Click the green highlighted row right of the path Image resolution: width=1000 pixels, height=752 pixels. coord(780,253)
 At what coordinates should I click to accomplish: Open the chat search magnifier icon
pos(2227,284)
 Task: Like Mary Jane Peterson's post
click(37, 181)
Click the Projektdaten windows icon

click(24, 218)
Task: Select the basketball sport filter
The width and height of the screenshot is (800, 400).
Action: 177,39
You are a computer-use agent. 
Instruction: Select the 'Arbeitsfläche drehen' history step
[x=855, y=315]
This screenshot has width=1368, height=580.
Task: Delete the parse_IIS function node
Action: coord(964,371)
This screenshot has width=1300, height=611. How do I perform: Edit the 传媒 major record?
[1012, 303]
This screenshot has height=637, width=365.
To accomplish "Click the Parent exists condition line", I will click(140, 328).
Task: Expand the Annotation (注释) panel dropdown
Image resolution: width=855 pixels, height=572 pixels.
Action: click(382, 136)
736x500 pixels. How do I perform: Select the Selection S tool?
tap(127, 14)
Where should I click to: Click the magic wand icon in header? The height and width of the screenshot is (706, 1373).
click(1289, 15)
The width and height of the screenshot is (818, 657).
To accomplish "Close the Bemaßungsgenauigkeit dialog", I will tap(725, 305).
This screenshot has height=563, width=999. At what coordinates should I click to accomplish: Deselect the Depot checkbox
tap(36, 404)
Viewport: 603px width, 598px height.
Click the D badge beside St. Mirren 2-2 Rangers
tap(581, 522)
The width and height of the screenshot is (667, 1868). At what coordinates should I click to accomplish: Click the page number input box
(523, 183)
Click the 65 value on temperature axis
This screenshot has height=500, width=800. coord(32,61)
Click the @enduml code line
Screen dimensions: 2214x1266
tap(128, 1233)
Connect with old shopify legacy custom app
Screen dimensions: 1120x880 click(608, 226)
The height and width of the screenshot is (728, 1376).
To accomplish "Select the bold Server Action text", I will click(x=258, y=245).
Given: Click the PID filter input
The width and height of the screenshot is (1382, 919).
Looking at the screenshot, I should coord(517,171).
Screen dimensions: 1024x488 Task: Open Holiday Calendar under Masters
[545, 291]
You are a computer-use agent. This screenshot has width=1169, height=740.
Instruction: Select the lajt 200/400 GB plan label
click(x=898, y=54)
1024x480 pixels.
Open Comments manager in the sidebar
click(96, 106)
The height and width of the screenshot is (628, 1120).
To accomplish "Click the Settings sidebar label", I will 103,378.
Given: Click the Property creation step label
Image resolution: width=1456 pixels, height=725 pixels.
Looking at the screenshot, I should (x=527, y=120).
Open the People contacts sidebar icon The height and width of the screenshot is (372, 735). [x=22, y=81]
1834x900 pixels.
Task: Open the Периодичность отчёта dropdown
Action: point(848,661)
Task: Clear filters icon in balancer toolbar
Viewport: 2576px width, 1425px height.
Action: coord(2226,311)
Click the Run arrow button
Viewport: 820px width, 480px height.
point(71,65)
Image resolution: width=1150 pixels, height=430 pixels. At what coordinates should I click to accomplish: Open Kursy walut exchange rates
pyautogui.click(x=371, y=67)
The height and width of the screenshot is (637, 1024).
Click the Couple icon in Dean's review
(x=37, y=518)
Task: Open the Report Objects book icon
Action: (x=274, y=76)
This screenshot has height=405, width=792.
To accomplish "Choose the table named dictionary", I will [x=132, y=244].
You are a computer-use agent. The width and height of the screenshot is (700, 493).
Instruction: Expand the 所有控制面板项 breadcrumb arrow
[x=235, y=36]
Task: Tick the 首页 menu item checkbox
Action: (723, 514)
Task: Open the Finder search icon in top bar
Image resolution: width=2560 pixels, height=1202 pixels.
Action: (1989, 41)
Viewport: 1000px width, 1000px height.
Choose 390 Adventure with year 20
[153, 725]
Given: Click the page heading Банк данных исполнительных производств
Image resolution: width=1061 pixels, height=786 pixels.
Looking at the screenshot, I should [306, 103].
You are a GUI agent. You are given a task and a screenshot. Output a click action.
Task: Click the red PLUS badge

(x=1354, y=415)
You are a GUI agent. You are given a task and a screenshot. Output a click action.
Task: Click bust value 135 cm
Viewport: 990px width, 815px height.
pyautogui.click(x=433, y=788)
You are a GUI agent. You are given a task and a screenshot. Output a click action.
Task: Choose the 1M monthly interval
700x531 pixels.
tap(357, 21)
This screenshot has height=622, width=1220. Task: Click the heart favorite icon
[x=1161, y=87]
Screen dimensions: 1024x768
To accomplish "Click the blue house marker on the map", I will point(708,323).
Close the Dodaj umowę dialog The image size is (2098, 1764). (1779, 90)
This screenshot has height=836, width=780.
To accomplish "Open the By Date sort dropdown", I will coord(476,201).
____
◆ **EXERCISE REQUIREMENTS**
Copy out all of the data above word for word, without changing anything.

◆ **CORRECT RESULT**
Click the green highlighted row right of the path Image resolution: width=1000 pixels, height=752 pixels. coord(780,253)
 At what coordinates should I click to accomplish: Open the chat search magnifier icon
pos(2227,284)
 Task: Like Mary Jane Peterson's post
click(37, 181)
Click the Projektdaten windows icon

click(24, 218)
Task: Select the basketball sport filter
The width and height of the screenshot is (800, 400).
Action: 177,39
You are a computer-use agent. 
Instruction: Select the 'Arbeitsfläche drehen' history step
[x=855, y=315]
This screenshot has width=1368, height=580.
Task: Delete the parse_IIS function node
Action: coord(964,371)
This screenshot has width=1300, height=611. How do I perform: Edit the 传媒 major record?
[1012, 303]
This screenshot has height=637, width=365.
To accomplish "Click the Parent exists condition line", I will click(140, 328).
Task: Expand the Annotation (注释) panel dropdown
Image resolution: width=855 pixels, height=572 pixels.
Action: click(382, 136)
736x500 pixels. How do I perform: Select the Selection S tool?
tap(127, 14)
Where should I click to: Click the magic wand icon in header? The height and width of the screenshot is (706, 1373).
click(1289, 15)
The width and height of the screenshot is (818, 657).
To accomplish "Close the Bemaßungsgenauigkeit dialog", I will tap(725, 305).
This screenshot has height=563, width=999. At what coordinates should I click to accomplish: Deselect the Depot checkbox
tap(36, 404)
Viewport: 603px width, 598px height.
Click the D badge beside St. Mirren 2-2 Rangers
tap(581, 522)
The width and height of the screenshot is (667, 1868). At what coordinates should I click to accomplish: Click the page number input box
(523, 183)
Click the 65 value on temperature axis
This screenshot has height=500, width=800. coord(32,61)
Click the @enduml code line
Screen dimensions: 2214x1266
tap(128, 1233)
Connect with old shopify legacy custom app
Screen dimensions: 1120x880 click(608, 226)
The height and width of the screenshot is (728, 1376).
To accomplish "Select the bold Server Action text", I will click(x=258, y=245).
Given: Click the PID filter input
The width and height of the screenshot is (1382, 919).
Looking at the screenshot, I should coord(517,171).
Screen dimensions: 1024x488 Task: Open Holiday Calendar under Masters
[545, 291]
You are a computer-use agent. This screenshot has width=1169, height=740.
Instruction: Select the lajt 200/400 GB plan label
click(x=898, y=54)
1024x480 pixels.
Open Comments manager in the sidebar
click(96, 106)
The height and width of the screenshot is (628, 1120).
To accomplish "Click the Settings sidebar label", I will 103,378.
Given: Click the Property creation step label
Image resolution: width=1456 pixels, height=725 pixels.
Looking at the screenshot, I should (x=527, y=120).
Open the People contacts sidebar icon The height and width of the screenshot is (372, 735). [x=22, y=81]
1834x900 pixels.
Task: Open the Периодичность отчёта dropdown
Action: point(848,661)
Task: Clear filters icon in balancer toolbar
Viewport: 2576px width, 1425px height.
Action: coord(2226,311)
Click the Run arrow button
Viewport: 820px width, 480px height.
point(71,65)
Image resolution: width=1150 pixels, height=430 pixels. At what coordinates should I click to accomplish: Open Kursy walut exchange rates
pyautogui.click(x=371, y=67)
The height and width of the screenshot is (637, 1024).
Click the Couple icon in Dean's review
(x=37, y=518)
Task: Open the Report Objects book icon
Action: (x=274, y=76)
This screenshot has height=405, width=792.
To accomplish "Choose the table named dictionary", I will [x=132, y=244].
You are a computer-use agent. The width and height of the screenshot is (700, 493).
Instruction: Expand the 所有控制面板项 breadcrumb arrow
[x=235, y=36]
Task: Tick the 首页 menu item checkbox
Action: (723, 514)
Task: Open the Finder search icon in top bar
Image resolution: width=2560 pixels, height=1202 pixels.
Action: (1989, 41)
Viewport: 1000px width, 1000px height.
Choose 390 Adventure with year 20
[153, 725]
Given: Click the page heading Банк данных исполнительных производств
Image resolution: width=1061 pixels, height=786 pixels.
Looking at the screenshot, I should [306, 103].
You are a GUI agent. You are given a task and a screenshot. Output a click action.
Task: Click the red PLUS badge

(x=1354, y=415)
You are a GUI agent. You are given a task and a screenshot. Output a click action.
Task: Click bust value 135 cm
Viewport: 990px width, 815px height.
pyautogui.click(x=433, y=788)
You are a GUI agent. You are given a task and a screenshot. Output a click action.
Task: Choose the 1M monthly interval
700x531 pixels.
tap(357, 21)
This screenshot has height=622, width=1220. Task: Click the heart favorite icon
[x=1161, y=87]
Screen dimensions: 1024x768
To accomplish "Click the blue house marker on the map", I will point(708,323).
Close the Dodaj umowę dialog The image size is (2098, 1764). (1779, 90)
This screenshot has height=836, width=780.
To accomplish "Open the By Date sort dropdown", I will coord(476,201).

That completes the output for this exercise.